Figure 6. Complete rescue by cortical re-expression of ErbB4 in VIP interneurons

A) GFP and tdTomato immunohistochemistry in V1 cortex of mutant mice injected with AAV5-CAG-FLEX-GFP-T2A-ErbB4rc (Rescued Mutant, orange). Upper: Upon Cre recombination of the reporter line Ai9 and the viral vector, VIP cells express tdTomato and GFP. Lower, left: GFP expression in VIP interneurons quantified as a fraction of cells double labeled cells for GFP and tdTomato over the total number of tdTomato labeled cells. Lower, right: GFP expression in VIP interneurons quantified as a fraction of cells double labeled cells for GFP and tdTomato over the total number of GFP labeled cells in rescue mutants (n = 4 mice). (B) Distribution of RS firing rates across population in mutants with ErbB4 re-expression in cortical VIP-INs (orange) compared to controls (black). Controls: 153 cells, 8 mice (adults). Rescued Mutants: 63 RS cells, 5 mice. (C) Average firing rates for RS and FS cells during quiescence for each group. Controls: 153 RS, 15 FS cells, 8 mice. Rescued Mutants: 63 RS cells, 9 FS cells, 3 mice. (D) Firing rate modulation index (L−Q/L+Q) in early locomotion period (L; −0.5 to 0.5s around L-on) as compared to quiescence (Q) for each group. Controls: 85 RS cells, 5 mice. Rescued Mutants: 63 RS cells, 5 mice. (E) Average rate modulation relative to inter-trial interval around visual stimulus onset for RS cells in re-expression animals. (F) Signal-to-noise ratio of visual responses for RS cells in each group. Controls: 106 cells, 8 mice. Rescued Mutants: 42 cells, 5 mice. (G) Histogram of F1/F0 values for RS cells in re-expression animals. (H) Average orientation selectivity index (OSI) of all RS cells in each group. (I) Increase in stimulus rate modulation of RS cells during locomotion as compared to quiescence. Error bars and shading show s.e.m, There were no significant differences between controls and mutants.
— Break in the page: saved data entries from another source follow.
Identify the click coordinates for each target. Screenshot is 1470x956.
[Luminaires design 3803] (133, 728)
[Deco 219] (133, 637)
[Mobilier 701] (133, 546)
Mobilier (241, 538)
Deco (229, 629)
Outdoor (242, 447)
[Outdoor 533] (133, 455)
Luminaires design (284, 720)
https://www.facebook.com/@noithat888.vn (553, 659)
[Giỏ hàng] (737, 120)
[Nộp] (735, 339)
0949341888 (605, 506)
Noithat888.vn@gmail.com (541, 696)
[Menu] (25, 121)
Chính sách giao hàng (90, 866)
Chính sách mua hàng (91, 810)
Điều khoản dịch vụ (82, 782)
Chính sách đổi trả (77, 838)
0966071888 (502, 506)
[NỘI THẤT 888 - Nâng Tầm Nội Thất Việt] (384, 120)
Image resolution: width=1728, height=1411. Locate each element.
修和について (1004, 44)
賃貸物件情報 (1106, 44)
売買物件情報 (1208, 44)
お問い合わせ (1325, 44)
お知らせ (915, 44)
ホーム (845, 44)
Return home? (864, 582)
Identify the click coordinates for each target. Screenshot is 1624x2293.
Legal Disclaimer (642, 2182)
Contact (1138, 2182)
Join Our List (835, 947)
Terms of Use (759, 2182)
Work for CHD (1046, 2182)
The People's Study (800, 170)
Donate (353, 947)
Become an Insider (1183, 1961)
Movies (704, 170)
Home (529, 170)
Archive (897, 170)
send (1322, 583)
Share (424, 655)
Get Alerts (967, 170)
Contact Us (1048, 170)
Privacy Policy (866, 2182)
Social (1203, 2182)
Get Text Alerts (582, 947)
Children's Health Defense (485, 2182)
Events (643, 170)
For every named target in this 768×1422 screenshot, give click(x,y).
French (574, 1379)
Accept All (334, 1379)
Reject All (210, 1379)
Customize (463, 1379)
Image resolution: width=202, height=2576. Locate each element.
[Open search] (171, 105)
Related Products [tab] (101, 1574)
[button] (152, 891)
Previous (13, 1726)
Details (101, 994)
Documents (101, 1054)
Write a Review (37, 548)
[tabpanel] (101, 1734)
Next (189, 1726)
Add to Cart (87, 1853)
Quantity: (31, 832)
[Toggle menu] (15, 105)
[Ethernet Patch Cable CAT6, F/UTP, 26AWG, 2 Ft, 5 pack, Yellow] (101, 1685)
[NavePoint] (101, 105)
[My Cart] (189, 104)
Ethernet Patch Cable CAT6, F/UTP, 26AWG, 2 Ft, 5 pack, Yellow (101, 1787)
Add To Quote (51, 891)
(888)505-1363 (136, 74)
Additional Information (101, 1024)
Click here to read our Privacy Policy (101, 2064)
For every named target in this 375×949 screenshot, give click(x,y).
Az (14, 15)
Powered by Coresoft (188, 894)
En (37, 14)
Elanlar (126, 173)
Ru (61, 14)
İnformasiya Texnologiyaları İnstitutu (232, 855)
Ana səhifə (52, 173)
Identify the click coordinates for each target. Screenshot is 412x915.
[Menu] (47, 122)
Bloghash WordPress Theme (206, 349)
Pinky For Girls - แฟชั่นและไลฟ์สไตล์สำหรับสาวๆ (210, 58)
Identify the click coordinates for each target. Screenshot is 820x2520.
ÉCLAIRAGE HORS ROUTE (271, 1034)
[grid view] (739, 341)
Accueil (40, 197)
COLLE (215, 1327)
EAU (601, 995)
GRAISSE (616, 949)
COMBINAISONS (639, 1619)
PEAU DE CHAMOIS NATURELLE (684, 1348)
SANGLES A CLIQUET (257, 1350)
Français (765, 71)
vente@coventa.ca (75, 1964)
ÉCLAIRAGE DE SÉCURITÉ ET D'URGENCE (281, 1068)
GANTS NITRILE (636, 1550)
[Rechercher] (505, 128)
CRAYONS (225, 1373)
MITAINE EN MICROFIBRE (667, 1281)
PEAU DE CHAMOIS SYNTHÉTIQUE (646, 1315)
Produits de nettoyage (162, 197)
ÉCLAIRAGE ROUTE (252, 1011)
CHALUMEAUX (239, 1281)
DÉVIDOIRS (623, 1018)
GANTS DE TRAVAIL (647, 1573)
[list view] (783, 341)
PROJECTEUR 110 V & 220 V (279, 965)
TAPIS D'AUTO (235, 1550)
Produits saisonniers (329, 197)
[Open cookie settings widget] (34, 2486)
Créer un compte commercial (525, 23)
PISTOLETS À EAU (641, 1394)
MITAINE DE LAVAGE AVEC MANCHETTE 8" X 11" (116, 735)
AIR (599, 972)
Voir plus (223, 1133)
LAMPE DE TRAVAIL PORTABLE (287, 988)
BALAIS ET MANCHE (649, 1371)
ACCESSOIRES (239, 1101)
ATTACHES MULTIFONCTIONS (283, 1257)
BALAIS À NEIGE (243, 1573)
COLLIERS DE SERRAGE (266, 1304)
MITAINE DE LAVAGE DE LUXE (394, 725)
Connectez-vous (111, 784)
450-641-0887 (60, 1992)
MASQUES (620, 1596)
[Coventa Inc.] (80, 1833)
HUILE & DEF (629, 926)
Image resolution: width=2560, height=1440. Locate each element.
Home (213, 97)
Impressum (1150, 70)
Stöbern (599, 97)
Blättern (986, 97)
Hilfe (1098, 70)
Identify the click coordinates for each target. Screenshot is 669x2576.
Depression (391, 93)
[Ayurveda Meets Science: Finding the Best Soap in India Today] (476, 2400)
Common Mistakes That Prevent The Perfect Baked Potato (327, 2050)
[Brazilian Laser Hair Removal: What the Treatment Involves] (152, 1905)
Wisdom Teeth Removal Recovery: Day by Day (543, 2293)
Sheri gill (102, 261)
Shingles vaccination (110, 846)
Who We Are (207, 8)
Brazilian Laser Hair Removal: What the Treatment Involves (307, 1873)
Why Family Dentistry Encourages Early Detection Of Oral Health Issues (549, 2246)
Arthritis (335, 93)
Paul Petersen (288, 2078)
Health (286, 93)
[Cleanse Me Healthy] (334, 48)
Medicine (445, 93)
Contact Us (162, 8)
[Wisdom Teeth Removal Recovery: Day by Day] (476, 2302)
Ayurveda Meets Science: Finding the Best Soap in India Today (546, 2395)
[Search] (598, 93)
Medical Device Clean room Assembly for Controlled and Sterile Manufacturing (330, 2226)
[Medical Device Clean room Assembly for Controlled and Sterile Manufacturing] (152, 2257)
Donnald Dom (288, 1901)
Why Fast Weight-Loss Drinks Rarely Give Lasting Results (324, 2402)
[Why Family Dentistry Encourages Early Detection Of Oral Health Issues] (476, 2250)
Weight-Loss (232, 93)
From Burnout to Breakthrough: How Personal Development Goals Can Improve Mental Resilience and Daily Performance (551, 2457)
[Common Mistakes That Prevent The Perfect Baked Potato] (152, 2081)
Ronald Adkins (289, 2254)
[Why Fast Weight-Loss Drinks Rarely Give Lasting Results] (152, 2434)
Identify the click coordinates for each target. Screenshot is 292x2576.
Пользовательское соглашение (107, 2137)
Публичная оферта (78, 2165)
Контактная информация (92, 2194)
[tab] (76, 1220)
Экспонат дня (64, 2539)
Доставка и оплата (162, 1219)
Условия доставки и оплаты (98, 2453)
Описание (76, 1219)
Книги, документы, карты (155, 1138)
Figure 7. VIP interneuron disruption causes impaired sensory learning

(A) Schematic of visual detection task. On each trial, either a grating appeared (GO) or there was no change (NOGO). Correct hits were rewarded with water, whereas incorrect hits were followed by a time-out. Controls: 4 mice (black). Mutants: 4 mice (cyan). (B) Control and mutant psychophysical performance curves for early (first 2 days) and late (last 2 days) of training sessions. (C) Average false alarm rates. (D) Average performance for low and high contrast stimuli. (E) Average performance at low contrast for early and late training days. Error bars and shading show s.e.m. p*<0.05, p***<0.001.